Il modo di fare musica sta subendo molte trasformazioni, basti pensare al successo dei talent show. Tu come pensi che un giovane debba approcciare alla musica?
«Ascoltare dal punto di vista compositivo la propria coscienza, credere nel valore della pratica e dello studio,fottersene delle logiche di mercato, ascoltare musica dell’epoca predigitale e pre network sociali, pensare e rispettare il fatto che la musica sia un potente mezzo di comunicazione e liberazione, per sé e per gli altri.
Cercare un maestro e diventarne allievo.»

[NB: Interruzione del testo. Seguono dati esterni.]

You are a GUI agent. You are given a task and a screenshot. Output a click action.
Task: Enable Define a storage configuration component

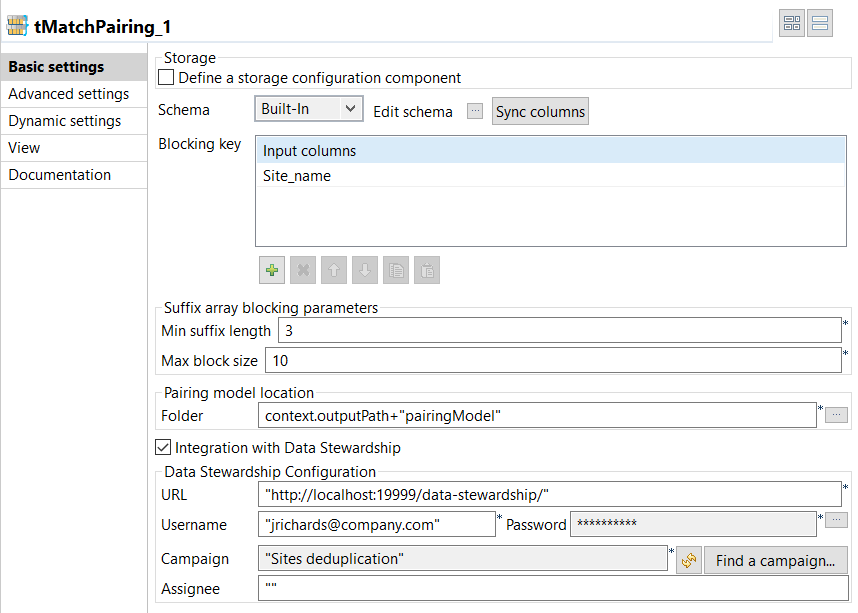tap(167, 78)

Come sono stati i tuoi esordi?
«Bellissimi, magici, sofferti. Con I Sud pensavamo di fare una rivoluzione musicale nel Salento, portando una musica che veniva da lontano ed unendola ad un dialetto ancora vivo, dedicando la nostra musica ad una terra che stava soffrendo tra Droga assassina, omicidi di sacra corona unita, caporalato, disoccupazione. E’ stato difficile ed entusiasmante, ogni barriera che abbiamo incontrato sulla strada è stata sgretolata dalla consapevolezza del nostro modo di proporre musica. Il reggae ci ha permesso di capire che le nostre parole erano quelle di un popolo vivo. Quando abbiamo iniziato, la stessa parola Salento non veniva usata se non in ambienti accademici ed universitari. Infatti da qui vennero le prime attenzioni ufficiali verso il Sud Sound System. Ricercatori ed antropologi venivano a studiare le nostre feste, dove “rivedevano” la trance musicale che De Martino raccontava nei suoi studi sulle “tarantate” del Salento, ma la musica non era la pizzica, era il reggae, un ritmo d’oltreoceano! Archeologi e storici si chiedevano:” ma chi sono questi che nelle loro canzoni parlano di Salento, di Messapi, di radici culturali lontane?” Così negli anni abbiamo portato in giro un nome SALENTO, una terra SALENTO, un dialetto SALENTINO, una cultura SALENTINA,consapevole e ribelle. Abbiamo fatto conoscere a giornalisti e studiosi, registi, cantanti e produttori il Salento non solo con le canzoni, li abbiamo fatti venire letteralmente qui, nel Salento, promuovendo un territorio concretamente. La società del Lecce è arrivata a chiamare il suo sponsor SALENTO d’ AMARE, la musica tradizionale salentina ha trovato nuovo vigore, la Notte della Taranta ha preso il volo, il motto “Salentu, lu sule, lu mare luientu” è diventato internazionale.
Gli esordi sono stati magici.»
Mi sembra che il tuo percorso musicale sia stato sempre fatto dalla rivendicazione delle tue radici ma anche dalla denuncia delle difficoltà dei nostri tempi, vuoi proseguire su questa strada?
«Assolutamente sì, chissà quante volte l’ho sottolineato qui, repetitaiuvant!»